BBQ Contest Foods: Steak and Sausage
I'm getting a bit bored writing about the foods we cooked for the Hudson Valley Ribfest, so today I'm combining two posts into one and finishing off the NEBS sanctioned grilling contest. I'm sure you're getting bored reading them as well and we still haven't talked about the foods for the KCBS sanctioned BBQ contest!
The last two items for the grilling contest were steak and sausage and they were both Brooklyn classics. For the steak entry, we chose porterhouse steaks from an old Brooklyn institution, Landi's Pork Store and the sausage was a classic Italian style with roasted peppers sausage wheel hand made by John's girlfriend's ex-husband.
Now wait a minute? You bought your steak from a pork store? You betcha. Landi's is so much more than just a pork store. It's a classic butcher shop where all of your meat needs can be satisfied. We even purchased our polenta for the apple dish at Landi's.
While I'm not a big fan of Brooklyn living, I do have to say that the one of the best things this borough has going for it is the little shops. We still have butchers, bakers, pasta makers and fish mongers. In Brooklyn, you can still do your shopping and never set foot in a chain or mega store. Oh you pay for the privilege, but when you need/want service or quality the little guys are the only way to go.
Mike grilled the steaks using an old family recipe of his that includes bathing the steaks in a pool of olive oil after they are removed from the grill. It's a process I had never seen or heard of before, but he and Mike and John all swore that Mike's method produces the most succulent steaks you ever put in your mouth. Now even though I am of Cuban heritage and my Abuela used copious amounts of olive oil, Spanish only please, in her cooking I was skeptical of the procedure.
Why would you need to bathe a great piece of meat in oil? I tasted it and all I could taste was olive oil, and Italian olive oil at that; not that there's anything wrong with that. I didn't think the steak would do well and I was right, the judges hated it.

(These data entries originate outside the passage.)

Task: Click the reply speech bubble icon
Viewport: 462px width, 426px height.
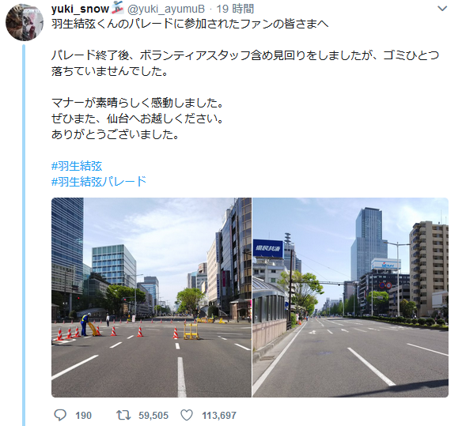Action: [x=60, y=415]
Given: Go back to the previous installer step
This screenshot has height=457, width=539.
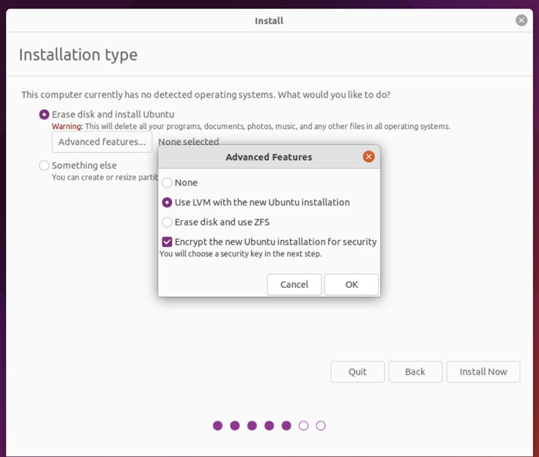Looking at the screenshot, I should tap(415, 372).
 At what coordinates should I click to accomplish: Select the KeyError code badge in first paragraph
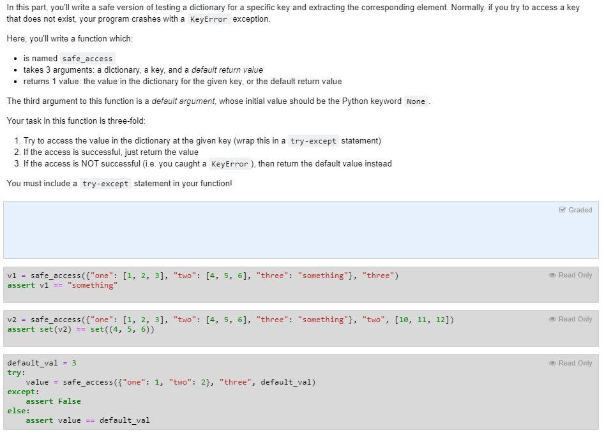tap(209, 19)

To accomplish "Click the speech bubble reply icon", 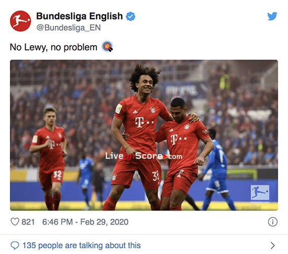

For the sausages, it was John's turn to cook. He grilled three rings of the sausage and if I remember correctly he sauced two of them and left the last one plain. Well, the two with the sauce burned and we submitted the sausage plain. Looking at the picture now, it's not very pretty, but it looked great on the table. I guess we were all tired. I'll tell you, that homemade sausage is some of the best I've ever tasted, but unfortunately the judges didn't agree. The public did however, they ate it up and many asked where it could be purchased. Sorry babe, this is for family only. Fuggetabodit. Yo.